WHAT IS BEING ASKED = Count, in the data that follows, every line with the string "next", and give that count as the whole reply.

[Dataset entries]
○ ○ ○ ○

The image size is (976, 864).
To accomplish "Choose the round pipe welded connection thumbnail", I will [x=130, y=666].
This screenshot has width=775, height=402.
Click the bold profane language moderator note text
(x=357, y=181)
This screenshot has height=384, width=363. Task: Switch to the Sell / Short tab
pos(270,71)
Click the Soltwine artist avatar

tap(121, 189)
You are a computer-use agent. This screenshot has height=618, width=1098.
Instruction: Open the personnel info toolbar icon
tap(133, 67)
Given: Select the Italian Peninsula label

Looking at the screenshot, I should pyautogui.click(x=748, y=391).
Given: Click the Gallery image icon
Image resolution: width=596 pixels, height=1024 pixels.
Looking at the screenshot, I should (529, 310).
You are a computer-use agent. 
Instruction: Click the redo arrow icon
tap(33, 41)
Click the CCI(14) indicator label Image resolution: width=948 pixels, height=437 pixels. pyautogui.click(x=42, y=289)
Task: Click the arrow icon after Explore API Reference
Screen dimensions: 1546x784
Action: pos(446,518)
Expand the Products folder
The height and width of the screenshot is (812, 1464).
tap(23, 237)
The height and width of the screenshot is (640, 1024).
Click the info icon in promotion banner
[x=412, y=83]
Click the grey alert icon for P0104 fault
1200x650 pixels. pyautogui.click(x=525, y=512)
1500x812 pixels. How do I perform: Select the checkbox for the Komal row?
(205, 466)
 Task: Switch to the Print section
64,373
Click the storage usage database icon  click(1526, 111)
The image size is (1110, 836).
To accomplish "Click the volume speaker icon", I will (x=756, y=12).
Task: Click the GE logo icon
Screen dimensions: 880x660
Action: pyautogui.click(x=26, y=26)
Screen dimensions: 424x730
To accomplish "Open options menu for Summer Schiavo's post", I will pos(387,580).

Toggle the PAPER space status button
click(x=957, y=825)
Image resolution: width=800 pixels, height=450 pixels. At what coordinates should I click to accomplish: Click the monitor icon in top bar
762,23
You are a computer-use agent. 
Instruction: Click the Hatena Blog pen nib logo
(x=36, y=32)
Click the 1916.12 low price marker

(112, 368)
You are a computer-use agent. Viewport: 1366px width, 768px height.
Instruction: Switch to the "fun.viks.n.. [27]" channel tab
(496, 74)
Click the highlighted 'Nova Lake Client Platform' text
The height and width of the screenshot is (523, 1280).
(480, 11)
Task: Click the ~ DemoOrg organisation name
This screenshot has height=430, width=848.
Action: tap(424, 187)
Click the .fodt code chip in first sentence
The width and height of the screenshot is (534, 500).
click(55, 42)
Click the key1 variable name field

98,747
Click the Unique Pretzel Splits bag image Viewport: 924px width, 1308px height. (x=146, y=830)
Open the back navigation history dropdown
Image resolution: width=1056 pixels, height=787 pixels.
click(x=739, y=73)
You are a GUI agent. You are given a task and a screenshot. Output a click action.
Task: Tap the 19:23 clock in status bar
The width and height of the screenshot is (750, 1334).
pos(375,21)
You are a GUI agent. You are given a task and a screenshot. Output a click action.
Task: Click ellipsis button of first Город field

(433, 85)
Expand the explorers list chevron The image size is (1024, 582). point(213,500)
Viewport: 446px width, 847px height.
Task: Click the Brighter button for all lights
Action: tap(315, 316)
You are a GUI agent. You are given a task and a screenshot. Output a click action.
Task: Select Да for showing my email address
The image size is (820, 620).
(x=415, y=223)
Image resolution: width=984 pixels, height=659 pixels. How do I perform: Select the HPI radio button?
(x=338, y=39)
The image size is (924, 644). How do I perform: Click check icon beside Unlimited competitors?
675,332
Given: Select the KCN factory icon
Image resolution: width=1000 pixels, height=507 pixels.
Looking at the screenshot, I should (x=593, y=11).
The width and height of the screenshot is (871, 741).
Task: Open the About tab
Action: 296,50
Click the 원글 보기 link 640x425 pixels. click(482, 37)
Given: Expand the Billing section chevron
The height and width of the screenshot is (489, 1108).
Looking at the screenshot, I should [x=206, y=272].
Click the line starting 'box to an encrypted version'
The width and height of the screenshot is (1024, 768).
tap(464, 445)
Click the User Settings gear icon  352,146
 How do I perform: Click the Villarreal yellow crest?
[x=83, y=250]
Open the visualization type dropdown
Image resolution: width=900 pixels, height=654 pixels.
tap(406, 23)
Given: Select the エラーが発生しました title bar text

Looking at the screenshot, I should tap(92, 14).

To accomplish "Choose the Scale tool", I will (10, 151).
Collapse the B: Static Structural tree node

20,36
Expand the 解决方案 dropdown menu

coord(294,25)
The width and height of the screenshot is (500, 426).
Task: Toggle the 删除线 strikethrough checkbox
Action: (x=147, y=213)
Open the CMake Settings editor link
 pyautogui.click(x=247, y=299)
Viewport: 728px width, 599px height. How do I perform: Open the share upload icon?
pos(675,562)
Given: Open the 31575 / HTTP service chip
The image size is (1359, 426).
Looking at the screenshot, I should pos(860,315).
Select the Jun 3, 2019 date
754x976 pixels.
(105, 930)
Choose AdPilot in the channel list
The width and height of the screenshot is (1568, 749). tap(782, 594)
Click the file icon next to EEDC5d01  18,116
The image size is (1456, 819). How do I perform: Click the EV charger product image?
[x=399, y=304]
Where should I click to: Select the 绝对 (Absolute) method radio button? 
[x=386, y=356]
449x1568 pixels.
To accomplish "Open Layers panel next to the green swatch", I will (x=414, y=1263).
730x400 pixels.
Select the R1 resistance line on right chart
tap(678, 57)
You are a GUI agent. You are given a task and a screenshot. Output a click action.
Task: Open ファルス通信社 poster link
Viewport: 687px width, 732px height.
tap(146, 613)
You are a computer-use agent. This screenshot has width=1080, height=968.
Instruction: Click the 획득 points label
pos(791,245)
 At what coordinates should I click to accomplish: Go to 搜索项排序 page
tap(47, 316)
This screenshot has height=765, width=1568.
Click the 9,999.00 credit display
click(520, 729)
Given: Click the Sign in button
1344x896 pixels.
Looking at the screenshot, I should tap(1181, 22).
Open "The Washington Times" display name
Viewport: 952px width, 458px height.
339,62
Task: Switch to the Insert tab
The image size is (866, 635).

○ ○ ○ ○

ANSWER FOR THE TASK = 2